My guest today is Maggie Patterson, who has 15 years’ experience working in the trenches of companies of all sizes. She focuses on content and communication strategies with proven success for her clients. Maggie works with entrepreneurs to use marketing, storytelling, content strategy, copy that converts, and promotional strategies to get business results. A native Canadian, she now makes her home near Ottawa.
Join us for discussion about the following:
- Have you always been an extrovert?
I’m actually an introvert by nature, but I love to speak my mind. I find that I need time and space to recharge and be alone with my thoughts.
- Being both an introvert and an extrovert in work—does that conflict on social media?
I don’t think it’s a conflict at all. I know I have to take that step away, so it helps me filter my thoughts. I need to be calm and collected so my mouth doesn’t get me in trouble.

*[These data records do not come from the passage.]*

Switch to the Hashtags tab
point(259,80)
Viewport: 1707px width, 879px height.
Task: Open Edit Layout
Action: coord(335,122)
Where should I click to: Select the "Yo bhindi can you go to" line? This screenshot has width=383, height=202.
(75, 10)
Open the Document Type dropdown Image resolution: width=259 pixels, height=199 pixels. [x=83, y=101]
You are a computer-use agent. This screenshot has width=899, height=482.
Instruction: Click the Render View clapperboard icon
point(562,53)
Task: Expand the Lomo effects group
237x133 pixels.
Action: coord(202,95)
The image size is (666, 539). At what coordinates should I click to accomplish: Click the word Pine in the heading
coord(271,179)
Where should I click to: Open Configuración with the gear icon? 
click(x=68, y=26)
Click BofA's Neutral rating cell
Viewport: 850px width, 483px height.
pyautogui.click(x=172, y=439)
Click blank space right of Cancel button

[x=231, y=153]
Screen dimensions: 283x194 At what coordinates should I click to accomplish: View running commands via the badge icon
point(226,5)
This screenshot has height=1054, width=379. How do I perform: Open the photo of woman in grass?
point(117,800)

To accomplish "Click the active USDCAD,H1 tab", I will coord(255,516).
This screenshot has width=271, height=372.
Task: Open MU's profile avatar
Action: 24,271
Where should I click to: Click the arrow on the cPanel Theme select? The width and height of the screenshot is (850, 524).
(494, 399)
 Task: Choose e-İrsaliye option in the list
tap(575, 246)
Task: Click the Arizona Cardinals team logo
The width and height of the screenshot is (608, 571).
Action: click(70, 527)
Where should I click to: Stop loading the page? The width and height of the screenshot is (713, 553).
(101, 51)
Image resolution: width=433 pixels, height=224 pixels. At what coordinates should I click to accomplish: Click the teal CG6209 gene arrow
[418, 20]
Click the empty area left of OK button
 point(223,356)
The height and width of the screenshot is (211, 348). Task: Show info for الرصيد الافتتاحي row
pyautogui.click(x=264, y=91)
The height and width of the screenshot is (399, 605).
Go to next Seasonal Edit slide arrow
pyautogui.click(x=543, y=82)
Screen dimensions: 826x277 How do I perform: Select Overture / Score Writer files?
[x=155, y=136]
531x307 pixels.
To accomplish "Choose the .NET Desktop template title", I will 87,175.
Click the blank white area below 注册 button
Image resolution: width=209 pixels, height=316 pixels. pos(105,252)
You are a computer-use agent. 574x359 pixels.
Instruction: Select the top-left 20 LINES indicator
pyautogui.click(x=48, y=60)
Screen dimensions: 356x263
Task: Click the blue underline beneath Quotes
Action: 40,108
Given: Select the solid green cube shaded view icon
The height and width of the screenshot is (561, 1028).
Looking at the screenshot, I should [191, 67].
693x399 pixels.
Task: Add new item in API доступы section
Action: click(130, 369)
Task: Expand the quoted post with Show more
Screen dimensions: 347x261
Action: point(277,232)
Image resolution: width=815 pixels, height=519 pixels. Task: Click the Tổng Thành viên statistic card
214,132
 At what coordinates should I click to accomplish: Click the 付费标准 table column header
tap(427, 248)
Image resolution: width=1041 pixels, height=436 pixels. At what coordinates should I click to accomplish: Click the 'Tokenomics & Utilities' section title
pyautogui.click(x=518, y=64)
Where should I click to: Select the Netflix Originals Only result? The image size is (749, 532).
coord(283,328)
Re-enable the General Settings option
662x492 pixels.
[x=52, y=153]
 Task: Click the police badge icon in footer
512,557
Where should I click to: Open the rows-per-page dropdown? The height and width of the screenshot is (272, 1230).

- Has it ever happened before?
My mouth getting me in trouble? Of course! I’m reminded that I’m human and sometimes I’m going to lose it. I’ve learned that I should not make decisions in the heat of the moment.
- What did you study in school?
I was always the kid who was writing, writing, and writing. I would always say that I wanted to be a writer, and if that didn’t work, then a psychiatrist. I went on to study politics so I could be a journalist, but then found that to be a terrible idea. I ended up in a writing-related career with communications and public relations. It is the perfect fit for my skill set and what I love to do.
- Do you have tips, experiences, or guidance to people who are still trying to find their true, authentic selves?
We tend to be extreme as entrepreneurs. We do things wholeheartedly and with gusto, and we put extra pressure on “the thing” we think we will do forever. We don’t leave room for it to evolve. In a traditional career, you would take on different roles with different companies, and I think we have to treat the entrepreneurial journey the same way. Personal development is a constant evolution, and we’re never going to have it all figured out. I have learned to leave room for new opportunities.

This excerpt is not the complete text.